We know it’s short (6857 yards, par 71) with five par threes and the heftiest of the par fives, the 12th, measures 632 yards. Italians taking part include Guido Migliozzi, Edoardo Molinari, Francesco Laporta, Renato Paratore and Andrea Pavan but sadly no Francesco Molinari or Matteo Manassero. Maybe it’s none of these but the highly-touted Japanese Keita Nakajima or one of the American PGA Tour rejects Brandon Wu or Troy Merritt.
I’ll opt for a home win by going for the swarthy Laporta, a triple Challenge Tour winner who deserves to open his main-tour account. He’s enjoyed another solid year, seventh last time out in the KLM, sixth at the Nedbank, 11th in Belgium and 13th in Bahrain. No world-bearer at 34 but he won’t need to be.

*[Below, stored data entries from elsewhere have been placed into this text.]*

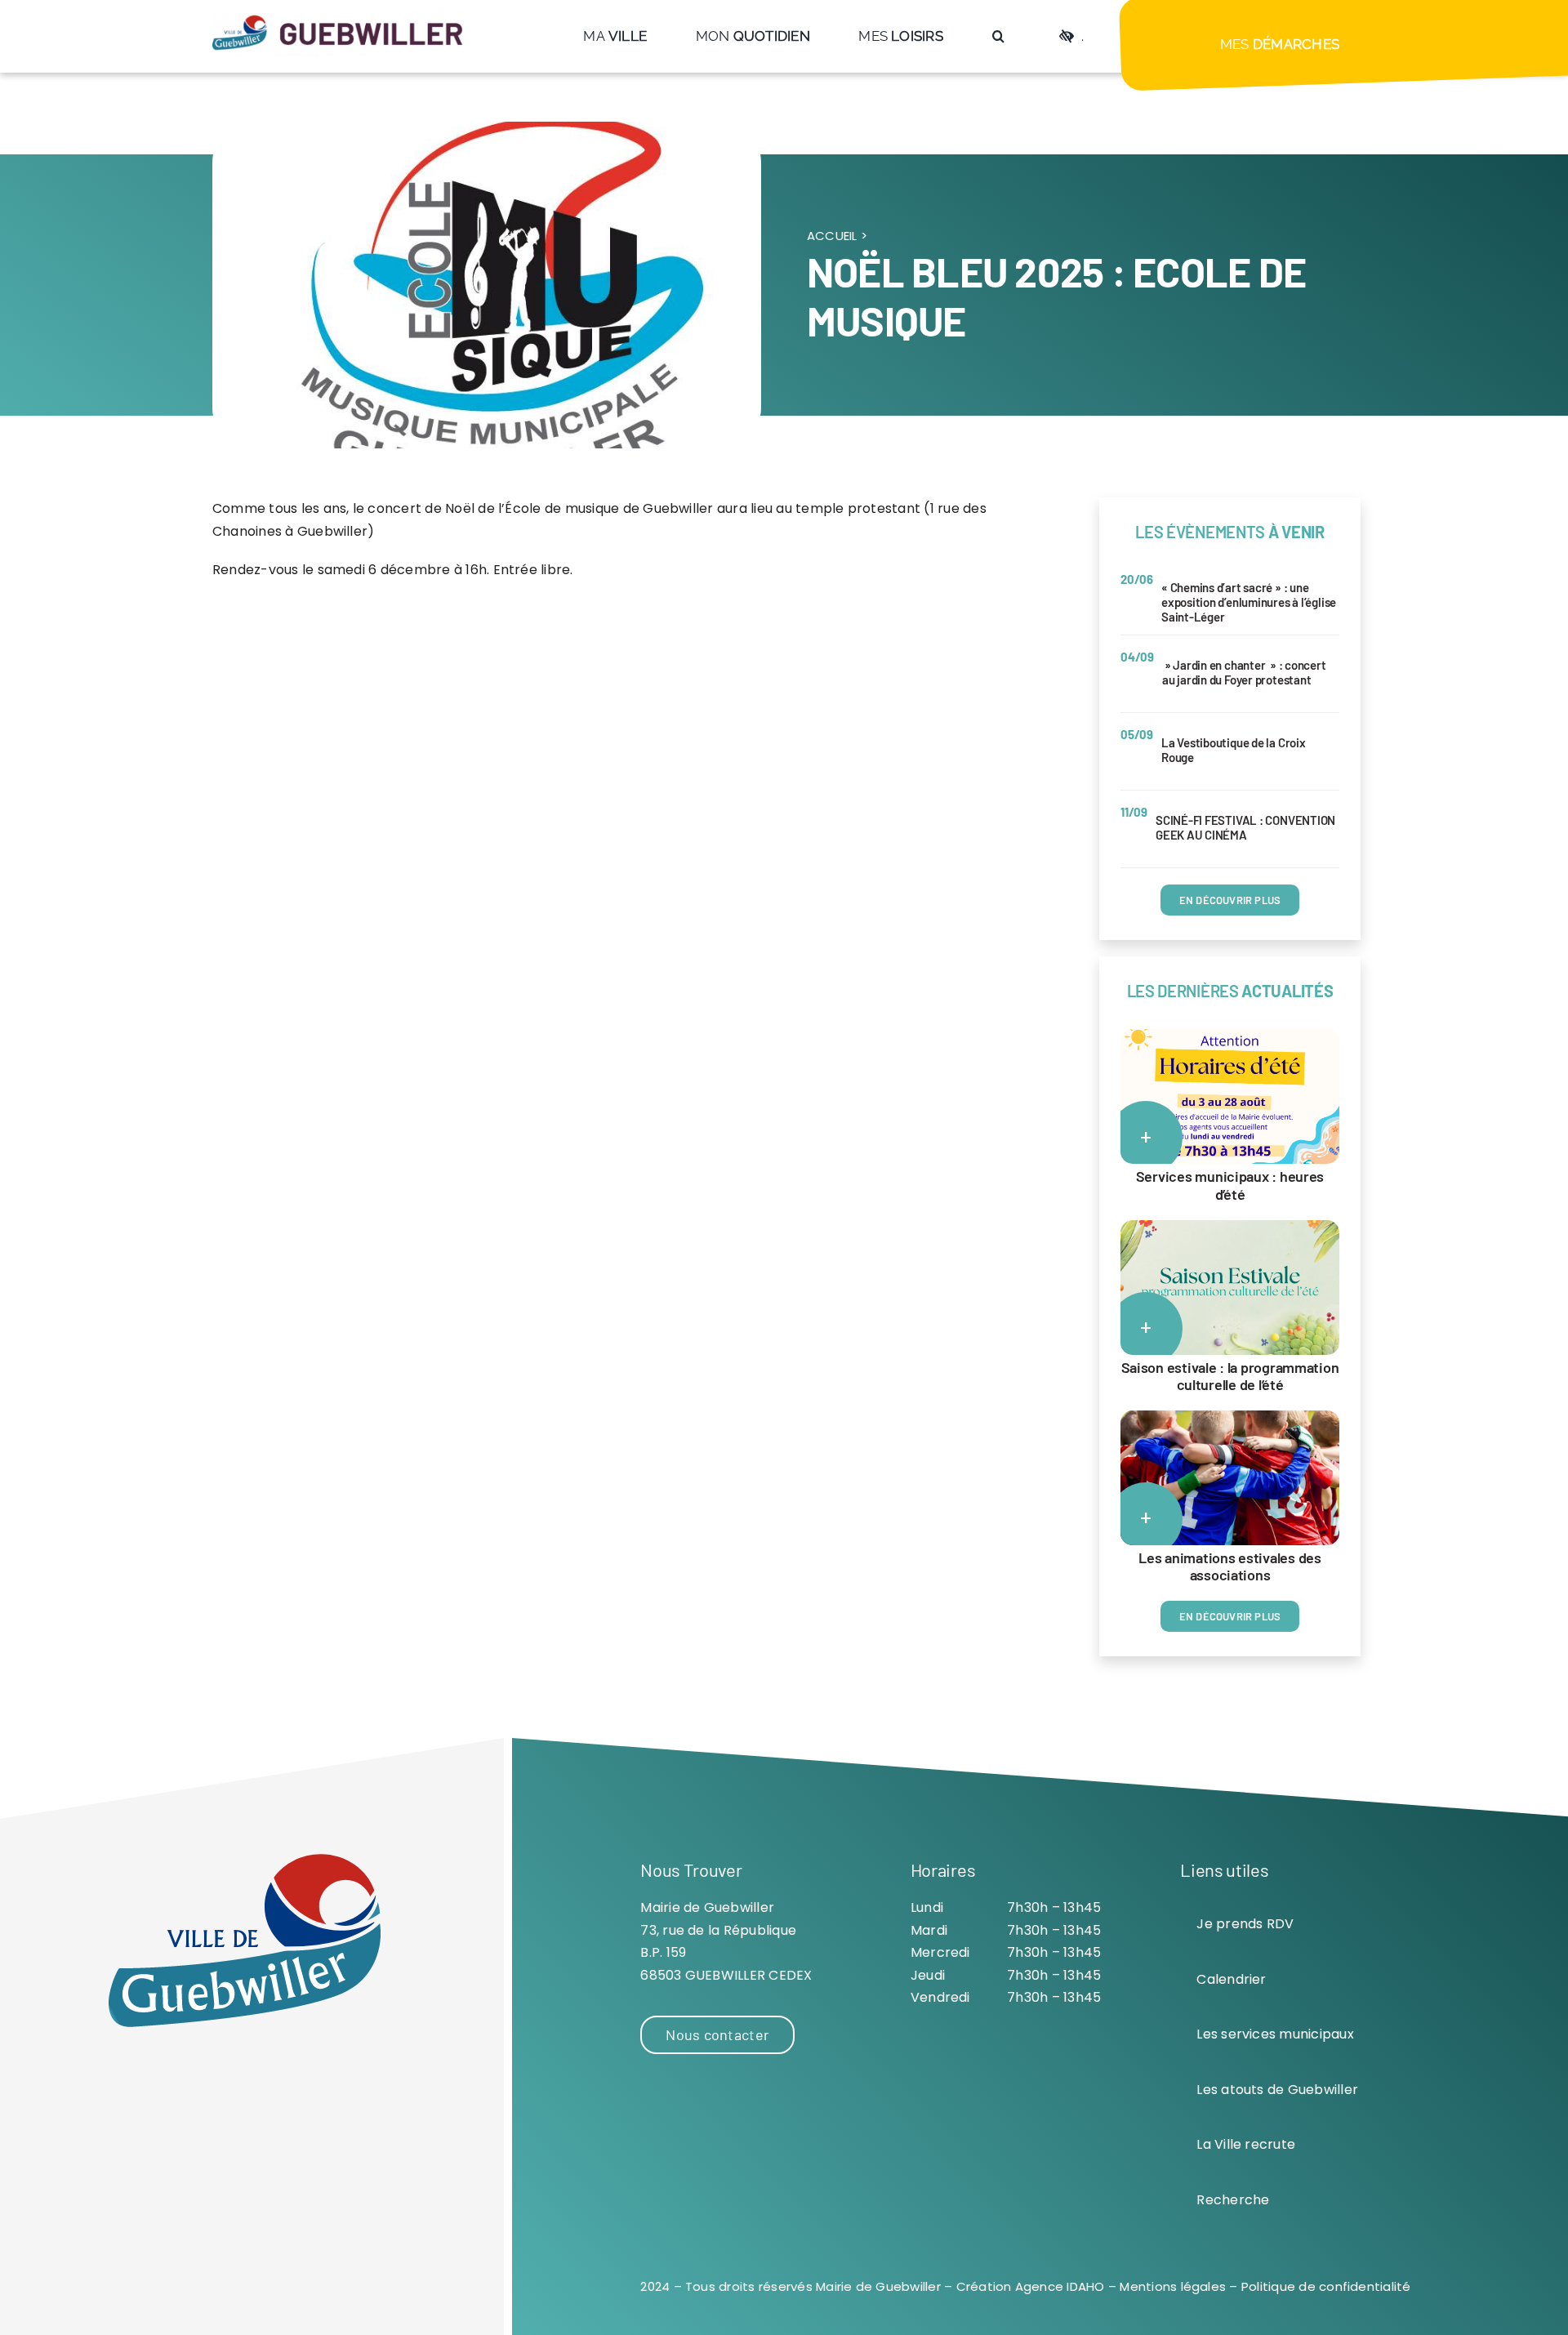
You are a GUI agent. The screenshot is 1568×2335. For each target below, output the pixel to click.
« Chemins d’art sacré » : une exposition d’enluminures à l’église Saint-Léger (1248, 602)
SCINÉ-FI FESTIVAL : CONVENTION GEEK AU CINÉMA (1245, 827)
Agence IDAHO (1060, 2286)
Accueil (832, 235)
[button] (998, 36)
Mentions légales (1173, 2286)
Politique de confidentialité (1326, 2286)
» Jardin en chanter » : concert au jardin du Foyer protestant (1244, 672)
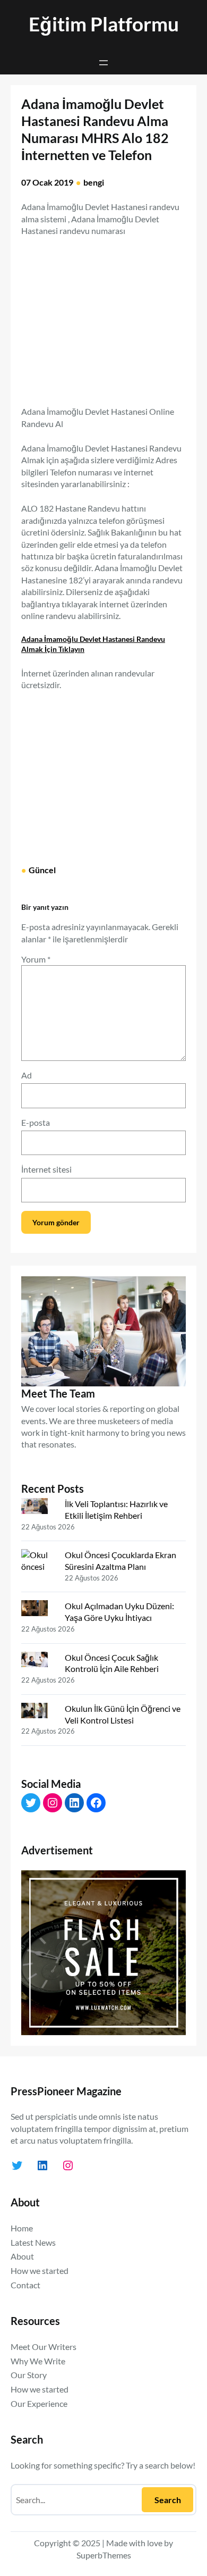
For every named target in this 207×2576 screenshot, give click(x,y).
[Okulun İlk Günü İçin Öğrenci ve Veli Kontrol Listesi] (38, 1713)
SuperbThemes (103, 2555)
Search (167, 2500)
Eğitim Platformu (104, 24)
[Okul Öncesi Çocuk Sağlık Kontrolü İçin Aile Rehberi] (38, 1662)
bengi (93, 182)
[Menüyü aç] (103, 62)
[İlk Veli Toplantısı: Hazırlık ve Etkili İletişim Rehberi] (38, 1508)
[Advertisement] (110, 315)
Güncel (42, 870)
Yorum (35, 959)
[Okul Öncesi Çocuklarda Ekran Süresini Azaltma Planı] (38, 1564)
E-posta (35, 1122)
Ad (26, 1075)
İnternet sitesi (46, 1169)
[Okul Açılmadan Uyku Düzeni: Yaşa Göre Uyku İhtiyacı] (38, 1610)
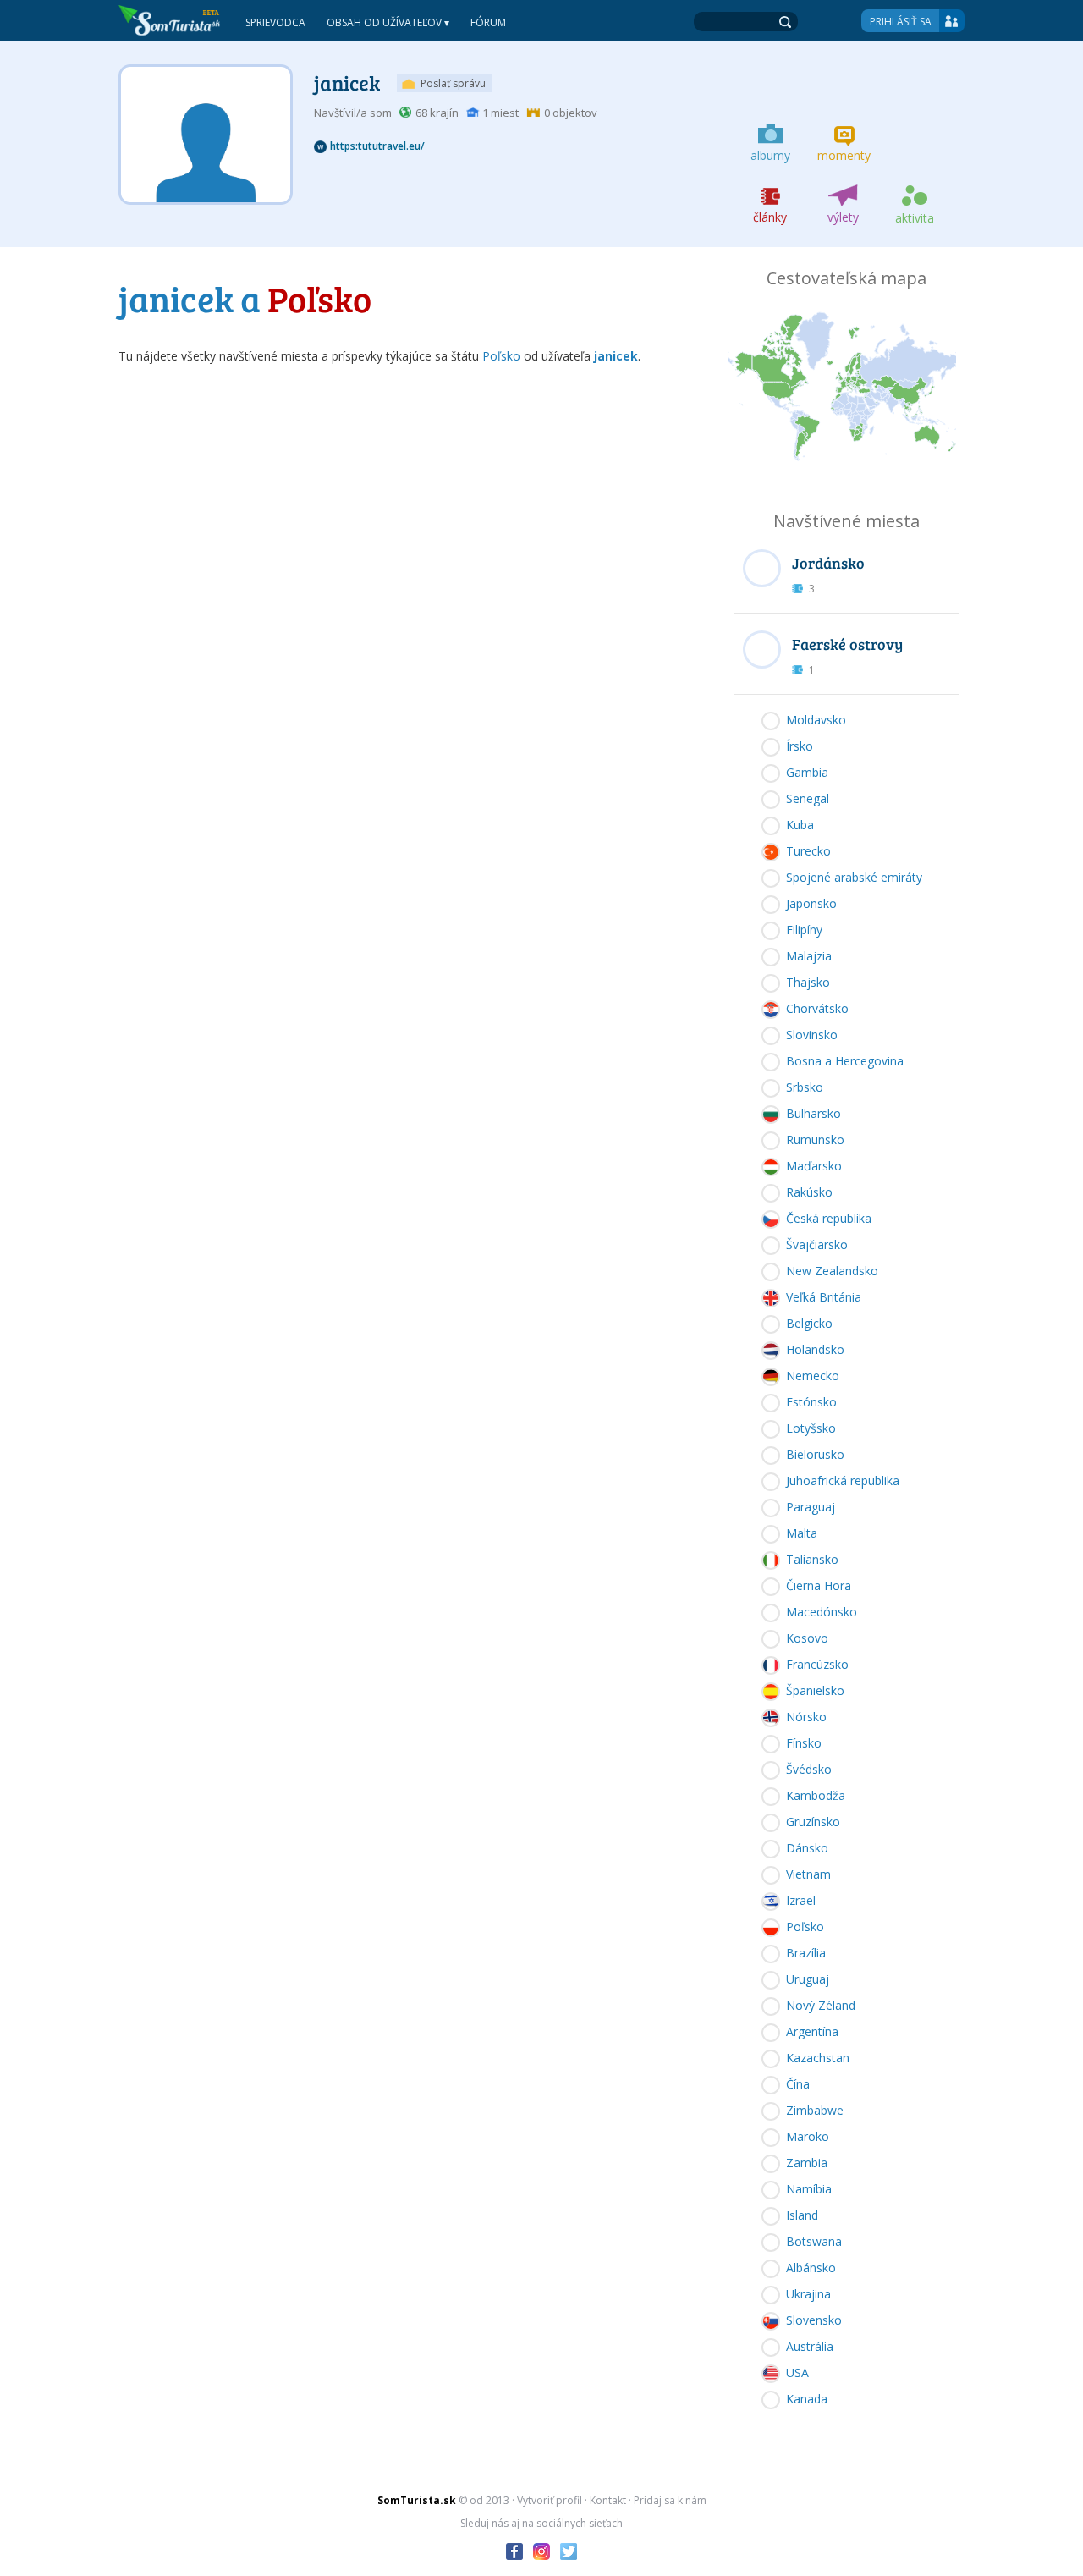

Molinari qualified for the US Open, a feat in itself, and, though missing the cut, two 74s at fearsome Oakmont was good golf. Top tens in India and China earlier in the year show the Ryder Cup vice-captain is no back-number. He and fellow old-stager Siem could outrun their big prices. Siem won’t lightly give up the title won in a playoff with Tom McKibbin and when he’s hot, as when shooting a last-round 63 for fifth place in Austria, the eccentric German can be lethal.
On recent efforts you couldn’t have the man from the Isle of Wight, Brandon Robinson-Thompson, on your mind but he showed more than enough in four top-tens between February and May to contend at a big price. He has plenty of game in the right surroundings and he’s proven on the course as he finished 12th last year on the satellite circuit.
And let’s see if Chacarra, a winner at LIV and on the DP World Tour after an exciting college career in the USA, is as good as he thinks he is. The aggressive Spaniard has lots of class and could thrive in the hot, steamy weather.